An iconic ice cream brand is changing its name after the company acknowledged the name was offensive three months ago.
From 2021, the US version of the Eskimo Pie will change its name to Edy's Pie — a reference to one of the company's founders, Joseph Edy. The Edy name is familiar to consumers in the country, as the company, Dreyer's Grand Ice Cream, already uses Mr Edy's name to market food on the US East Coast.
However, Eskimo Pie is also sold in Australia by ice cream company Peters, leading some to wonder if the icecream will also undergo a name change in Australia.
News.com.au contacted the company to inquire about whether it will change the name, but hasn't yet received a response.
According to Peters website, Eskimo Pie is the oldest icecream in the company's range, and were introduced to Australia in 1923 by the Peters family.
"Introduced in Australia in 1923, it's the oldest single ice cream in the Peters family still available today," the company website reads. "Try one for yourself and see why Australians have enjoyed this icecream for nearly 100 years!"
Lawrence Kaplan from the University of Alaska's Alaska Native Language Centre wrote that the term "Eskimo" is receding from common use, and was a "colonial" term.
"Although the name 'Eskimo' was commonly used in Alaska to refer to Inuit and Yupik people of the world, this usage is now considered unacceptable by many or even most Alaska Natives, largely since it is a colonial name imposed by non-Indigenous people," Kaplan said.
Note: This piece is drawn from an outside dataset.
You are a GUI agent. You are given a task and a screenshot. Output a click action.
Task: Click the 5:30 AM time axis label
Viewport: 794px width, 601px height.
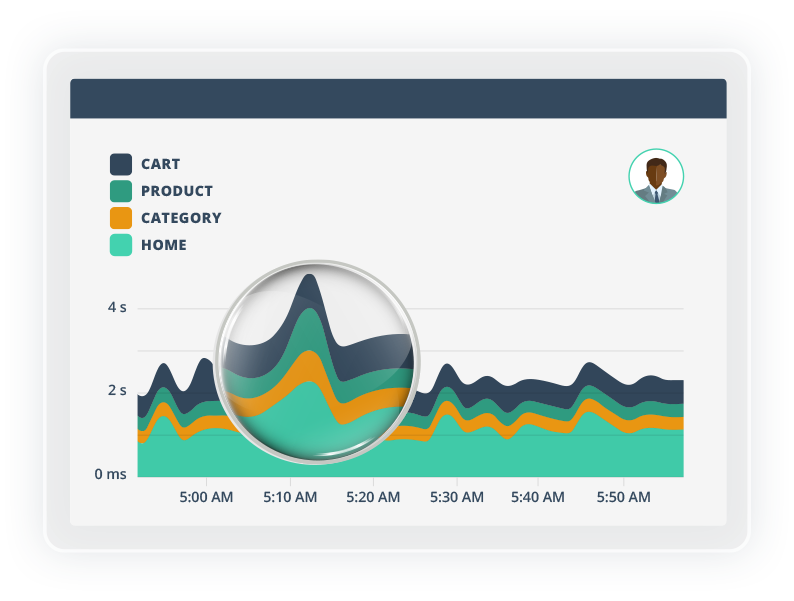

"Alaska Natives increasingly prefer to be known by the names they use in their own languages, such as Inupiaq or Yupik. 'Inuit' is now the current term in Alaska and across the Arctic, and 'Eskimo' is fading from use."
The US company said they'd "paused production" of the icecreams until the new icecreams were rolled out in 2021, according to CNN.
"Our mission at Dreyer's Grand Ice Cream is to bring joy to everyday life with icecream and we look forward to our Edy's Pie icecream bars continuing to do just that," Elizabell Marquez, the head of marketing for Dreyer's Grand Ice Cream, said in a statement.
The US company first announced its plans to change the name in June, amid heated protests across the country following the death of George Floyd.
The company at the time said they were "committed to being a part of the solution on racial equality".
News.com.au has contacted Peters for a comment but did not receive a response in time for the publication of this article.
in June, Kiwi ice cream manufacturers Tip Top said it would change the name of its controversial Eskimo Pie product, a move reflecting similar rebranding of the product in the US.
On the same day, New Zealand confectionary-maker Pascall has announced it will rebrand Eskimo lollies.
Tip Top first began making Eskimo Pies in the 1940s and it's still the top-selling multipack ice cream in New Zealand today.
Tip Top Director Ben Schurr said that since then, the name of the product had "changed meaning".
"We have been considering renaming this product and removing the Eskimo character from the packaging for a while now," Schurr said.
"We're making plans to put the changes in place over the next few months," he said in June.